What needs to be done » Exact copies of the lines from the one holding "The image size is (679, 506)." through the last line of the entries below are to be printed, with pictures omitted.

(Stored data)
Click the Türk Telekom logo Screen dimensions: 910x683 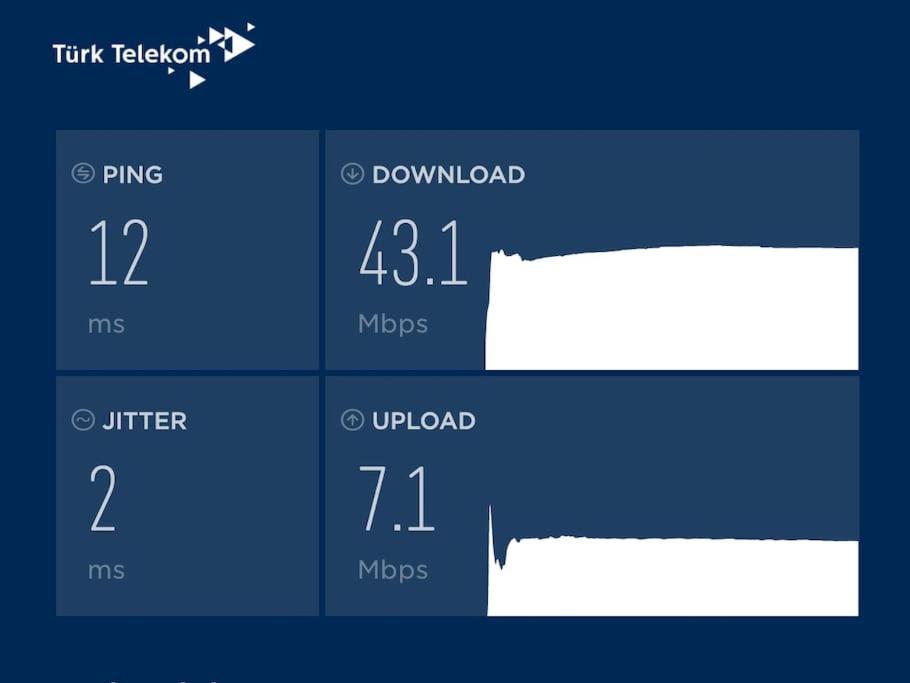coord(154,55)
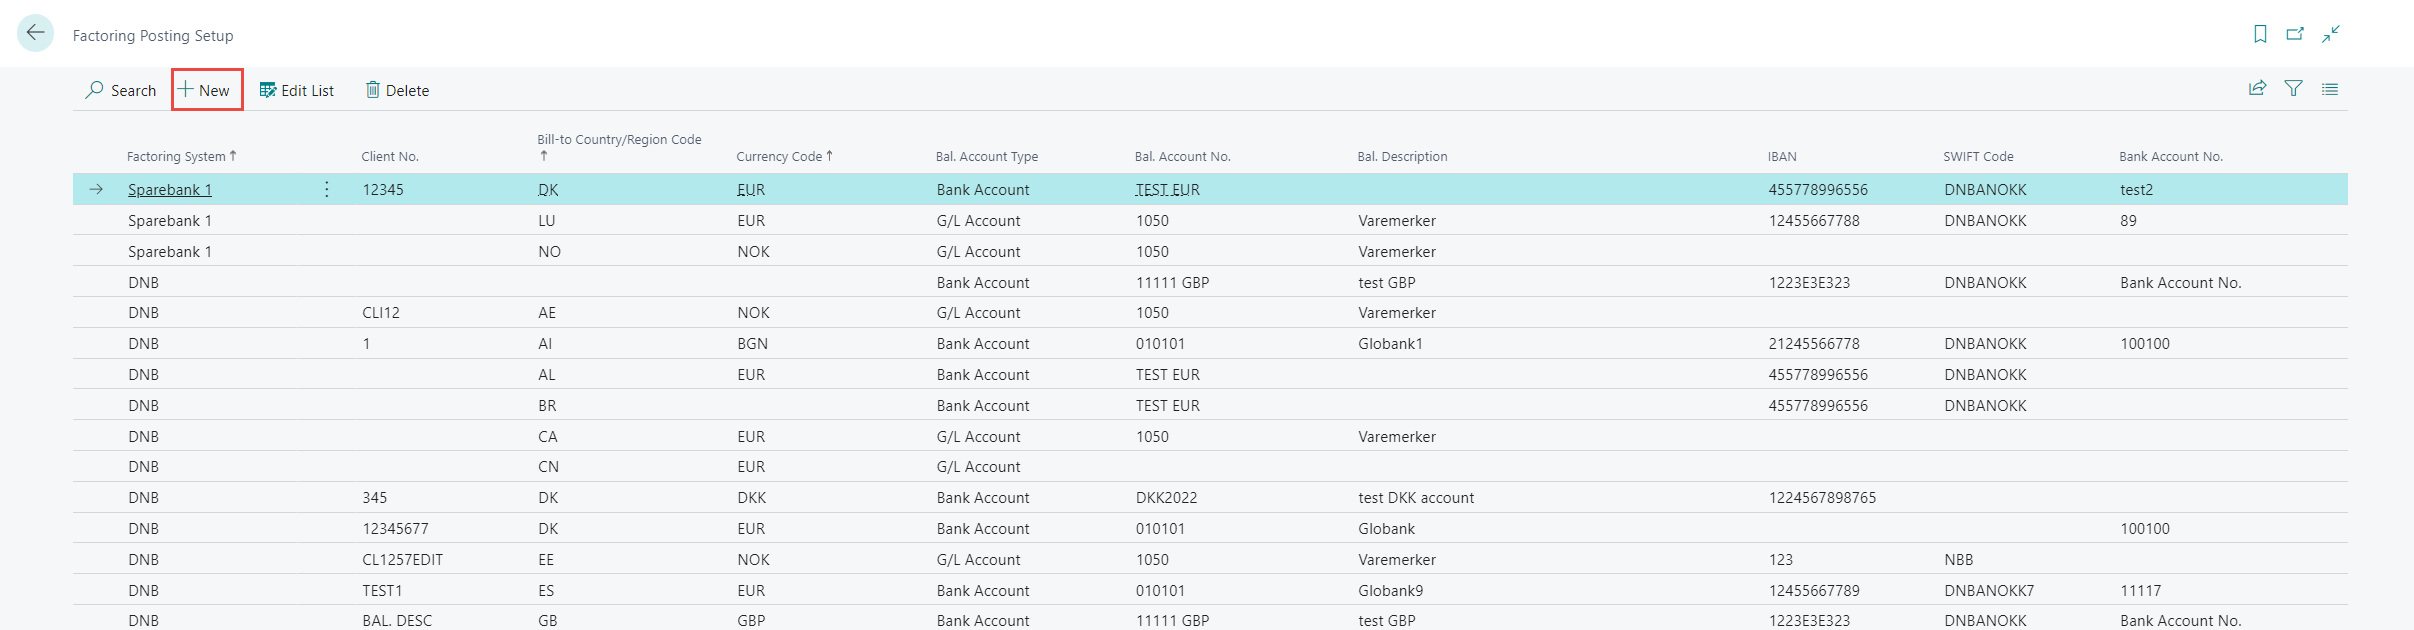Open the Sparebank 1 link in first row
2414x630 pixels.
click(170, 190)
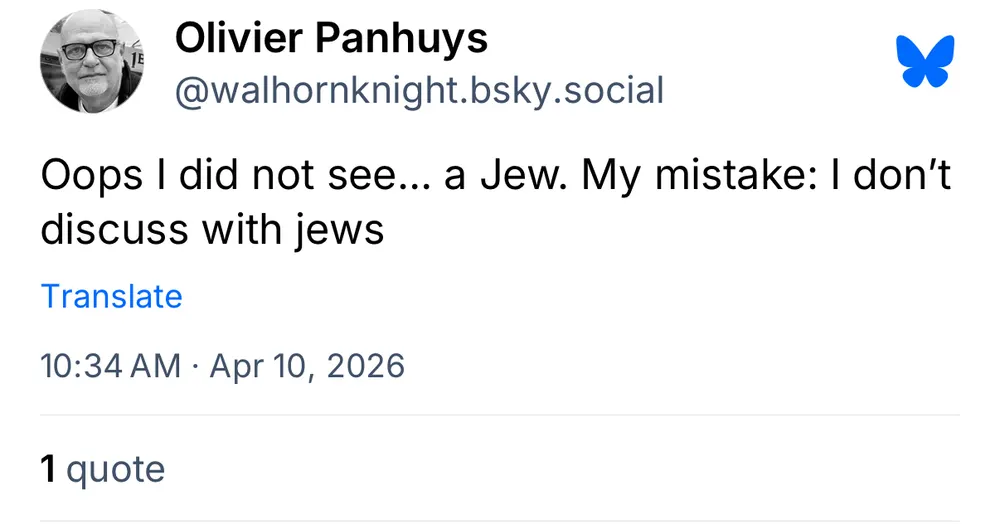
Task: Click the first name Olivier
Action: 239,39
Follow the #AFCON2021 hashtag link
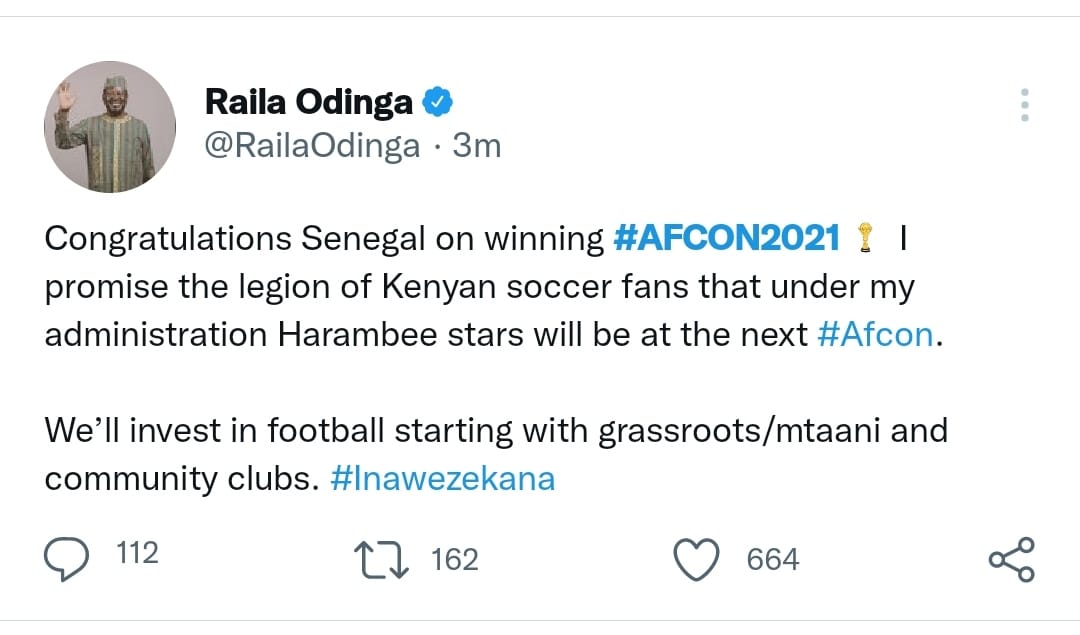The width and height of the screenshot is (1080, 635). (x=726, y=237)
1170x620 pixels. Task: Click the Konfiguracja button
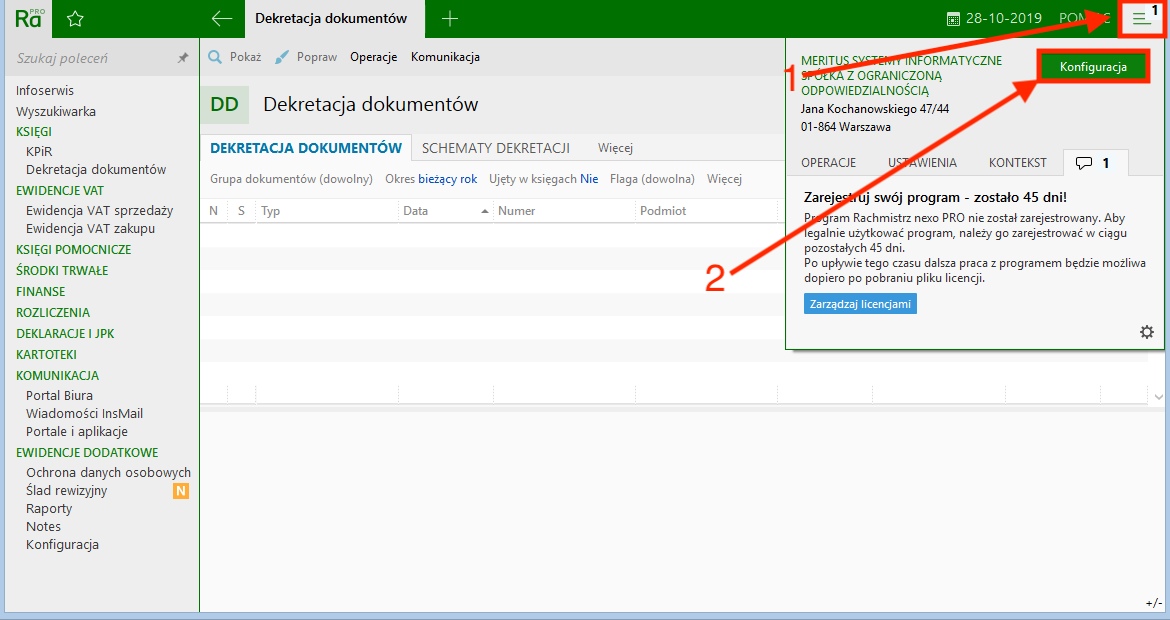click(x=1093, y=68)
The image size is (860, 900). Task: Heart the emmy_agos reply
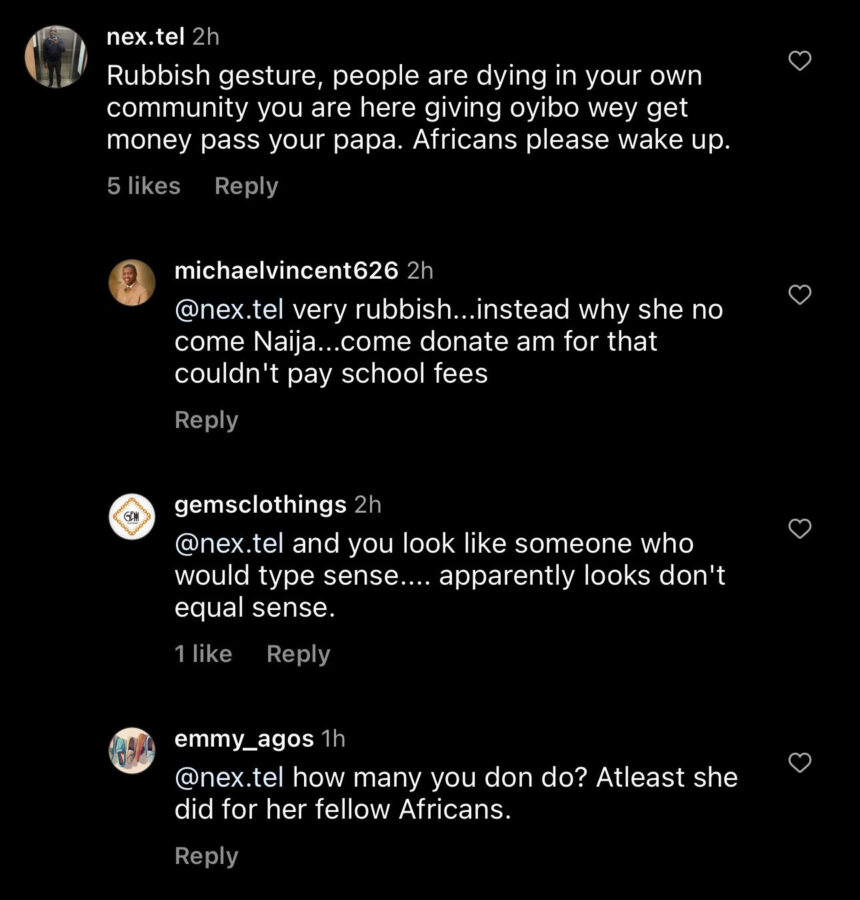[800, 763]
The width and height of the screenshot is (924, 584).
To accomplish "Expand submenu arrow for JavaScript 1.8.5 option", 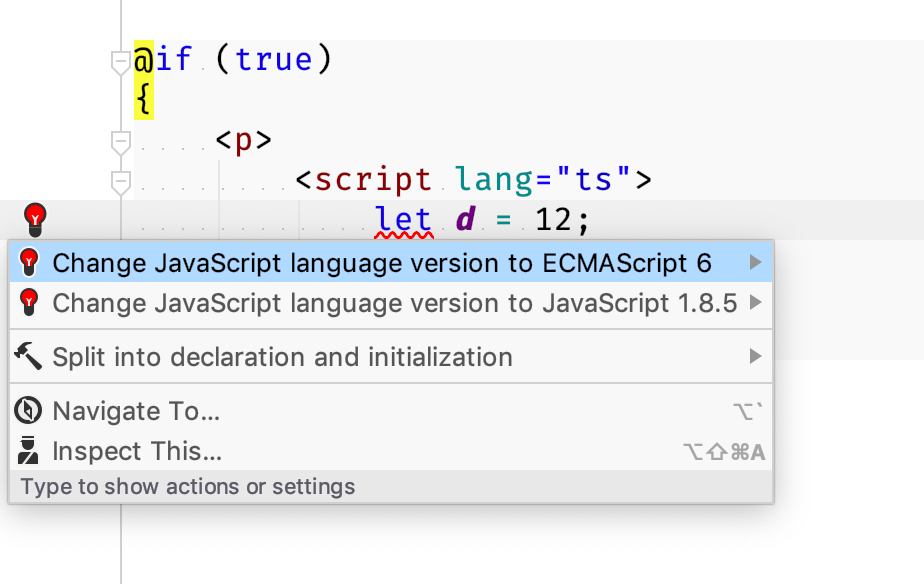I will [x=755, y=302].
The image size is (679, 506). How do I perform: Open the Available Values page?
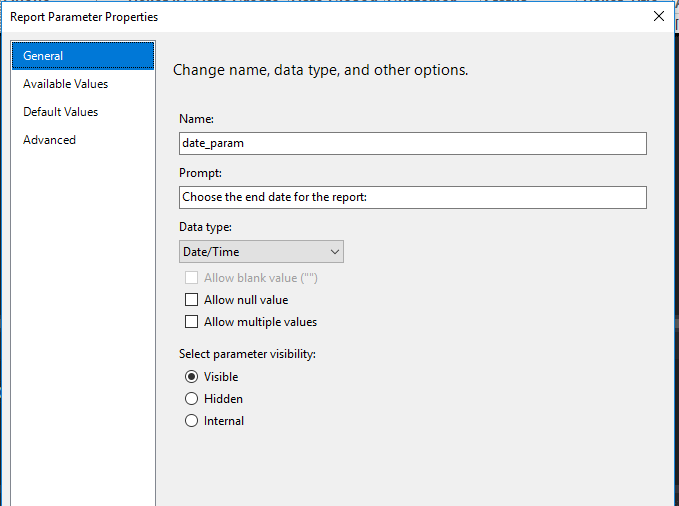pos(65,84)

Task solution »
The image size is (679, 506). How do I perform: Open the Available Values page?
pos(65,84)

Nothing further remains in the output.